Pre-Election Crackdown and New Protocol Tests
Recently, it was reported that ahead of the State Duma elections, Roskomnadzor sent notices to VPN service providers demanding they block access to the “Smart Voting” website and app. The agency emphasized that “Smart Voting” is banned under Russian law, and that 10 foreign companies provide VPN services that allow illegal access to the resource.
Roskomnadzor also warned that in September it would test blocking several foreign internet protocols that hide site names, including DoH, which is being implemented by Mozilla and Google. Cloudflare was also mentioned. These protocols can make it harder to block access to banned resources. To maintain network functionality, the agency recommended switching to the National Domain Name System (NSDI), giving providers until September 9. Experts say blocking modern encryption protocols will reduce privacy and security in the Russian internet, and may restrict access to popular resources like Firefox.
The agency did not directly announce the protocol blocking tests, but such letters are usually sent to state agencies shortly before such actions, according to Kommersant. Navalny’s team reported that such blocking occurred on September 8 from 9:00 to 10:00 PM at several major providers using TSPU equipment.
Ivan Zhdanov, an activist from Navalny’s team, said Roskomnadzor repeated Klimarev’s claim about testing Google and Cloudflare public DNS services at major telecom operators, “taking down half the internet at once.” He believes this is due to opposition apps resisting blocks.
The GlobalCheck project, founded by IT expert Vladislav Zdolnikov, also recorded the blocking of Google and Cloudflare DNS services. Zdolnikov is convinced these blocks are part of the fight against the “Navalny” app, which includes “Smart Voting.” GlobalCheck confirmed that Google’s DNS service is available under several names, but only the one used by the Navalny app—dns.google—was blocked. “The brief block was needed to assess the damage to other resources—DoH resolvers are used by various services and devices that are not planned to be blocked,” GlobalCheck concluded.
Zdolnikov called the authorities’ actions an attempt to “break the internet”: “What does a vandal-psychopath do when he picks up a big club? Right, he starts smashing everything around. That’s exactly what Roskomnadzor did when they realized they had installed TSPU (state DPI) on a significant portion of internet traffic.”
He compared the blocking of the WireGuard VPN protocol, DHT, and DoH resolvers from Google and Cloudflare to acts of vandalism, since “ordinary internet users who use DoH for secure DNS queries suffered.”
“They won’t take down the entire internet,” said Vadim Misbakh-Solovyov, “but the current blocks are already significantly degrading the Russian internet. Authorities are unlikely to block YouTube, as that could provoke major public outrage, so for now they’re blocking what’s used by relatively small groups.”

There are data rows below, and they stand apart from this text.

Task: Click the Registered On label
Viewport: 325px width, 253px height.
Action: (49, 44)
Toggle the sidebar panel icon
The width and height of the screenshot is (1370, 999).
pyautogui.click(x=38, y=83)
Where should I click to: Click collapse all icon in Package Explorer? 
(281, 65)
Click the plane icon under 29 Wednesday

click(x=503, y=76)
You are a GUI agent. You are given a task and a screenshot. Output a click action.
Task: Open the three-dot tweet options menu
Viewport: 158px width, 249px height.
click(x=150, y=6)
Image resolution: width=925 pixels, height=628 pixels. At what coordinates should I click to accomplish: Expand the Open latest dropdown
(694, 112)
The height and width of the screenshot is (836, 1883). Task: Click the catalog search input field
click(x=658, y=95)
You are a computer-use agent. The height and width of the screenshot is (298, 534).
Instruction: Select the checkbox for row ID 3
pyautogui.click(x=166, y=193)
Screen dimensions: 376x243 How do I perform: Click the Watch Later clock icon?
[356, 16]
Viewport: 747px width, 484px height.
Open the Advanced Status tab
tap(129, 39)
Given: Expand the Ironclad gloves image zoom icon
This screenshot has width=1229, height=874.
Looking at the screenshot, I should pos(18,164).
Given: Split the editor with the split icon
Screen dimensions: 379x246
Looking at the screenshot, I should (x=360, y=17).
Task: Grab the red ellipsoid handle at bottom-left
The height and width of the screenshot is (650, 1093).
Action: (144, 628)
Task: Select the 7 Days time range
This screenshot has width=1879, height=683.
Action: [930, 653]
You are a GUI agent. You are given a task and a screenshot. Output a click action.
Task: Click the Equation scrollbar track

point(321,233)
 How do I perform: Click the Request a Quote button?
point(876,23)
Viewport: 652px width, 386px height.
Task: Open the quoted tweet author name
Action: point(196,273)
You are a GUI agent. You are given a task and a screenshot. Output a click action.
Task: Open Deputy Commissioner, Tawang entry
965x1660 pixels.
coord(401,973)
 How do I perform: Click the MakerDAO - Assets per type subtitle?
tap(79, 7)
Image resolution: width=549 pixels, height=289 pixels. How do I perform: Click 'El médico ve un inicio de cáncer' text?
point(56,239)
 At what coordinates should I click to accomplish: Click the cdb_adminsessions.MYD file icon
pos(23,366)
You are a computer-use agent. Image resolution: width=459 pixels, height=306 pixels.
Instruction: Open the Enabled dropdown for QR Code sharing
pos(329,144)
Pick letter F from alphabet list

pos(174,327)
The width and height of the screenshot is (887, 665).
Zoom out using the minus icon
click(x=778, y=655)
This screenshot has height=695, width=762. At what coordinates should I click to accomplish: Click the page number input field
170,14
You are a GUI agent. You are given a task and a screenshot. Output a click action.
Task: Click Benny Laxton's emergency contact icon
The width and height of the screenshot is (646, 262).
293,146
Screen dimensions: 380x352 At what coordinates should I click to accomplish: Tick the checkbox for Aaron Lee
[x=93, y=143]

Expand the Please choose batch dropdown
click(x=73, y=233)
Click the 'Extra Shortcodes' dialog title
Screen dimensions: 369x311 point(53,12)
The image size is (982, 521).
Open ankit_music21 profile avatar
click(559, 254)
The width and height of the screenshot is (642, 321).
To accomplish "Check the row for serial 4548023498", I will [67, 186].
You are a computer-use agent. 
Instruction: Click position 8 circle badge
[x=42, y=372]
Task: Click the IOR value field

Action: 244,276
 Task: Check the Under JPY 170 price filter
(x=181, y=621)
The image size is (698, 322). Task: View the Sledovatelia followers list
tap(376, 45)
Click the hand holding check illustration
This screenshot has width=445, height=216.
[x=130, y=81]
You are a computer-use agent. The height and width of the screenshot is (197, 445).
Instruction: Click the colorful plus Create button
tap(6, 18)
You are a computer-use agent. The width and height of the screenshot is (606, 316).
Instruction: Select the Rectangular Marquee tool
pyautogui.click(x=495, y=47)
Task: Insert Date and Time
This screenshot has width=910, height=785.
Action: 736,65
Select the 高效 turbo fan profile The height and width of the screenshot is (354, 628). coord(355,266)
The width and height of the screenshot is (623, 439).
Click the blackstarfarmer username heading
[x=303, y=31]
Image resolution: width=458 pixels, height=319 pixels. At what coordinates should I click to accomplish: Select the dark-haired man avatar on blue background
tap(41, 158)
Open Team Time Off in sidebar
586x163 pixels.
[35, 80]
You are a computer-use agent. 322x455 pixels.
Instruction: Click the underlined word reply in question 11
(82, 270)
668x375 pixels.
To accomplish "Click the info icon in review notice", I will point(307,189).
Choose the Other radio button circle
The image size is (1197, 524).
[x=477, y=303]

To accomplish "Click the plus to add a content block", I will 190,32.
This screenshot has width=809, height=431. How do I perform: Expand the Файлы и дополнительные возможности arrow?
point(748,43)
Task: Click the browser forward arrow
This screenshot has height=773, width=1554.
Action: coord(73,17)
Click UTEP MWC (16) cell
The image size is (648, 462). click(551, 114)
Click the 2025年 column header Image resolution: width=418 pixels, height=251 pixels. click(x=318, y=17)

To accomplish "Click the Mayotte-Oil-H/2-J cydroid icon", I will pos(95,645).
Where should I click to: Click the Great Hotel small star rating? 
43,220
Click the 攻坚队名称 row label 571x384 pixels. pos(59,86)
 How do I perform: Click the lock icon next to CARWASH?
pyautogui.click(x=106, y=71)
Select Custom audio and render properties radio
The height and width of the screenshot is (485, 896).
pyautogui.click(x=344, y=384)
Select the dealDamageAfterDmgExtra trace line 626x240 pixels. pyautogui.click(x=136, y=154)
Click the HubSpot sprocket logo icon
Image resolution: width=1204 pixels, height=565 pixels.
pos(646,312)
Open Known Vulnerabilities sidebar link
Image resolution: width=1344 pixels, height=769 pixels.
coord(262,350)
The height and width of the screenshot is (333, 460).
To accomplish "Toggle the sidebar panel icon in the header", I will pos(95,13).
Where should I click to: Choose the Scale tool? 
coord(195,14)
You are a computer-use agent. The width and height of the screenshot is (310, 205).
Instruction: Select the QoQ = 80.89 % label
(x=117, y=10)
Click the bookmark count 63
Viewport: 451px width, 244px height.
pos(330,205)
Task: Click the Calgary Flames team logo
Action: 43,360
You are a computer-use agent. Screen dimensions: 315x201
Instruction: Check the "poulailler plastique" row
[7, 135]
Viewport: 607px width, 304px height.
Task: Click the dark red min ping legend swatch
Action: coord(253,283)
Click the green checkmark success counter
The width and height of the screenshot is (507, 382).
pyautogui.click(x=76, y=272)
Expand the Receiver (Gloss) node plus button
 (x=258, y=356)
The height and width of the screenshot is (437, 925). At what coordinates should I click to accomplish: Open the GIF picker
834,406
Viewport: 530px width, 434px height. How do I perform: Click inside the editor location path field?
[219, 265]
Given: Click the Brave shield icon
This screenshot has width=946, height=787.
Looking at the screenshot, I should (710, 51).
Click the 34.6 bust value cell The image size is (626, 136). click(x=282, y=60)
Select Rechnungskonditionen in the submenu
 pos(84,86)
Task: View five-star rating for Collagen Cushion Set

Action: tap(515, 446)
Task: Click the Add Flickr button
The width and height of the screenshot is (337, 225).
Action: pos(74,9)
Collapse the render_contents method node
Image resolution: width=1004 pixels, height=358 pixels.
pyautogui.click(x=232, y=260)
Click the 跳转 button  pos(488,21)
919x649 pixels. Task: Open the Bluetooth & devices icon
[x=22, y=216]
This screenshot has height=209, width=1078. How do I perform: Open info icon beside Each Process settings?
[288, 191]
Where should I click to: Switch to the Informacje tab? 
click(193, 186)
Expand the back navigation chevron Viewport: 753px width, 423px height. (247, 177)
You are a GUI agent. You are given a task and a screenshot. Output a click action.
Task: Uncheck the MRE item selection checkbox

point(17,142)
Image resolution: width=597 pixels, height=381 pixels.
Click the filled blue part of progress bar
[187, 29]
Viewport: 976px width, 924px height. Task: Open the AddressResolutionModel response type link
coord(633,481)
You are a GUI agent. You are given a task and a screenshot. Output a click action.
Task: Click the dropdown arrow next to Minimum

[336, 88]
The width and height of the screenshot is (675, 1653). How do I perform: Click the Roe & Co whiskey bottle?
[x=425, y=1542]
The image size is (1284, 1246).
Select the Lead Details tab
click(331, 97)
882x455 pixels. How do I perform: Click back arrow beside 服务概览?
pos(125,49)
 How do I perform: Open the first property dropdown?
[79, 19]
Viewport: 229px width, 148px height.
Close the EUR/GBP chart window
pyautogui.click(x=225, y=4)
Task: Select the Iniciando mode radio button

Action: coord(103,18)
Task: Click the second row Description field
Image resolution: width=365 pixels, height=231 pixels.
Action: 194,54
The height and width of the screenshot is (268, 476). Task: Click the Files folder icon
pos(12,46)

Vadim also noted that many third-party platforms suffered because they use Google and Cloudflare DNS services: “For example, some providers set 8.8.8.8 as the source for cache data. And blocking WireGuard is a direct result of many mass-market VPN services starting to use it. If these services had continued using OpenVPN or proprietary solutions, Roskomnadzor would never have noticed WireGuard.”